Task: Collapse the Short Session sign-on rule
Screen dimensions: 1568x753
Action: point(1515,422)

...

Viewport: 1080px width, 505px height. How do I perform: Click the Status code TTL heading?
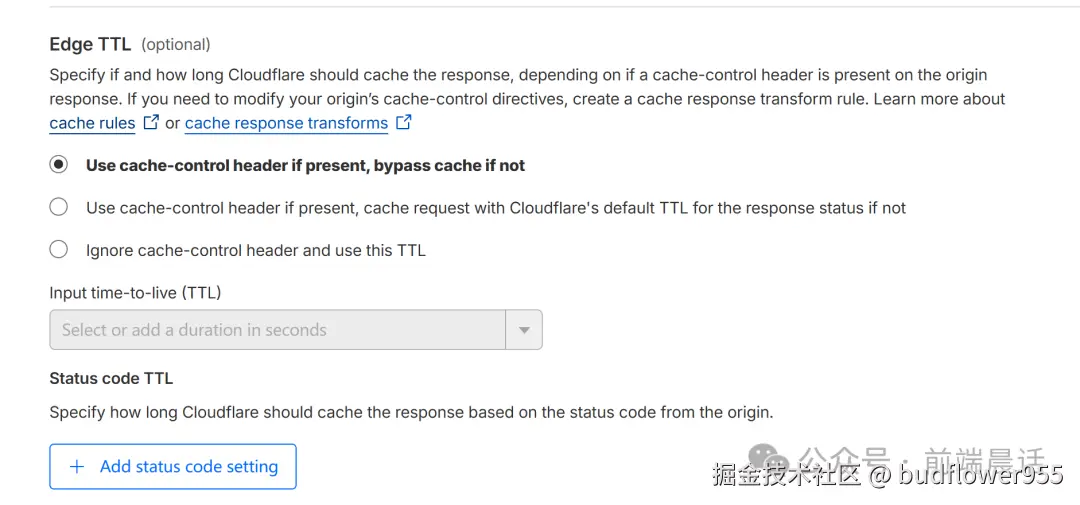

* * *

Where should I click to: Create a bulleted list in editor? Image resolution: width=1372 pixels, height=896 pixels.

Goal of the exercise ::
Find every line in the records above that contains the word "height", and copy each one.

Written reply ::
Viewport: 1080px width, 505px height. How do I perform: Click the Status code TTL heading?
Where should I click to: Create a bulleted list in editor? Image resolution: width=1372 pixels, height=896 pixels.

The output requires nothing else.